On devait y voir clair avant fin août. Ce jalon fixé par Paris et Berlin pour relancer le Système de combat aérien du futur (SCAF) n’a pas été tenu. Entre-temps, le changement de Premier ministre en France – avec la nomination de Sébastien Lecornu – a bousculé l’agenda. Le nouveau chef du gouvernement, fin connaisseur du dossier pour l’avoir porté à la tête des Armées, a repris la main. Mais ce passage de témoin a repoussé les arbitrages au début de l’automne, alors que l’impatience grandit en Allemagne.
Un « système de systèmes » à la peine
Estimé à plus de 100 milliards d’euros, le SCAF vise à remplacer Rafale et Eurofighter à l’horizon 2040 avec un « système de systèmes » mêlant avion de nouvelle génération, drones et cloud de combat. Sur le papier, la répartition est claire : France (Dassault), Allemagne (Airbus Defence & Space), Espagne (Indra). Dans les faits, la gouvernance à trois têtes enraie la décision : leadership technique, sélection des sous-traitants, propriété intellectuelle… L’empilement des verrous nourrit la défiance et la tentation de scénarios alternatifs.
La veille du sommet franco-allemand de juillet, Éric Trappier (Dassault) a remis la pression : sans « architecte » industriel clairement désigné, le programme patine. Il rejette l’idée d’un « 80 % » français, mais défend la « méthode Rafale » et l’exemple du démonstrateur nEUROn : pilotage clair, responsabilités assumées, sous-traitance choisie. À Berlin, la ligne demeure ferme : équilibre garanti avec Airbus et Indra, respect des engagements initialement actés.

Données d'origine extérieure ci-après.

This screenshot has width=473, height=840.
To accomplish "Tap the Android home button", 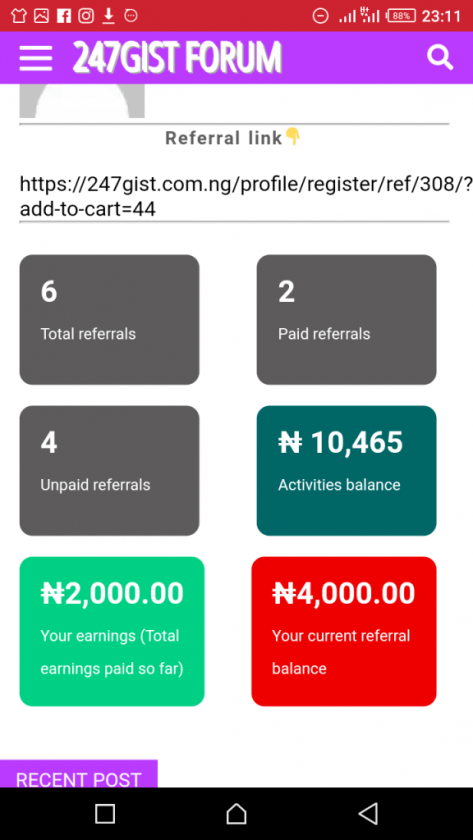I will 236,813.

Signe du climat, le débat se durcit au Bundestag. « À un moment donné, [le] parlement devra dire : “Soit nous avons besoin de cet avion, soit nous n’en avons pas besoin” », a déclaré à POLITICO Andreas Schwarz, député social-démocrate, avertissant que la production n’a même pas commencé et que « de nombreux problèmes imprévus » risquent encore de surgir. Le message est limpide : il faut des décisions, des jalons et une visibilité budgétaire.
Plans B de Berlin : Suède, Royaume-Uni ou recentrage avec l’Espagne
Dans ce contexte, Berlin entretient des « plans B » : coopération renforcée avec la Suède (expertise Saab en avionique, capteurs, cellules légères), dialogue avec le Royaume-Uni malgré le risque de conflits d’intérêts avec le programme concurrent GCAP (Global Combat Air Programme) mené par BAE Systems, ou scénario resserré avec l’Espagne. Ces options ne relèvent plus de la posture, mais d’une pression tangible pour accélérer.

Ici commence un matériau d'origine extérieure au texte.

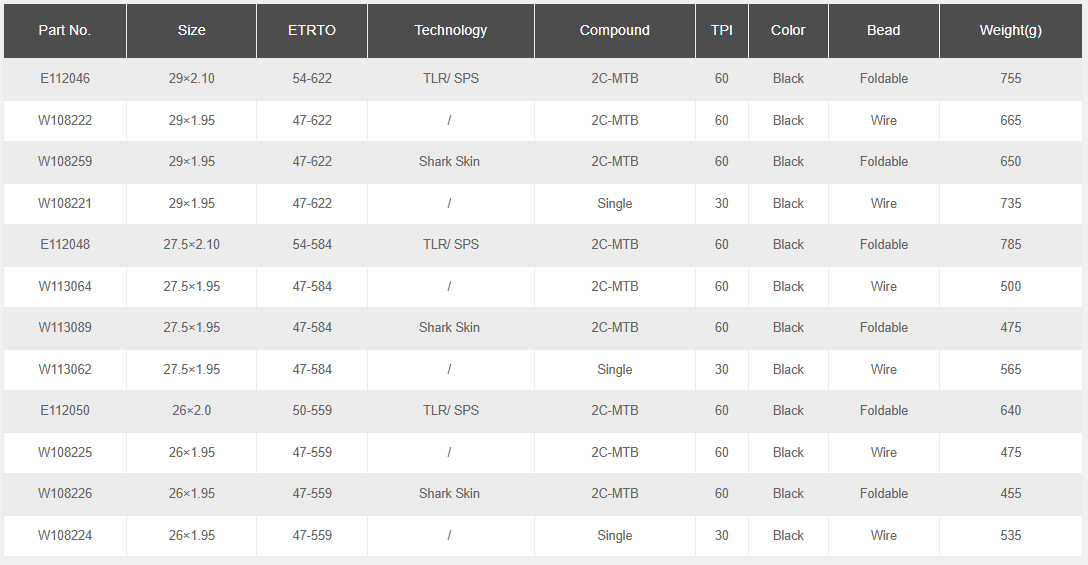Image resolution: width=1088 pixels, height=565 pixels.
Task: Select the Size column header
Action: [191, 30]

Côté français, la Direction générale de l’armement (DGA) et le rapport sénatorial « 2040, l’odyssée du SCAF » plaident pour sortir des quotas nationaux figés au profit d’une organisation par briques critiques (cellule, moteur, capteurs, systèmes, cloud de combat) et clarifier la propriété intellectuelle. Objectif : enclencher la phase 2 et sécuriser un calendrier crédible vers un démonstrateur. Or l’échéance de vol visée en 2028–2029 se fragilise déjà, avec à la clé un risque de dérive au-delà de 2040.
« Franchement, si l’Allemagne veut sortir, qu’elle sorte. On sait faire. La France a les équipes, les briques [technologiques], l’expérience d’intégrateur… On ne va pas passer cinq ans de plus à se chamailler sur chaque virgule. Vu l’ambiance aujourd’hui, imaginez demain. Autant couper proprement maintenant », nous indique, sous couvert d’anonymat, une source industrielle française proche du dossier.
La nomination de Sébastien Lecornu peut rebattre les cartes : s’il convertit sa connaissance du dossier en arbitrages rapides avec Berlin et Madrid, le programme peut repartir. Faute de signal politique d’ici l’automne, les alternatives allemandes gagneront en consistance. Le choix est désormais binaire : soit un compromis de gouvernance – « capitaine clair », décisions rapides, trajectoire publique -, soit un SCAF transformé en vitrine des blocages européens.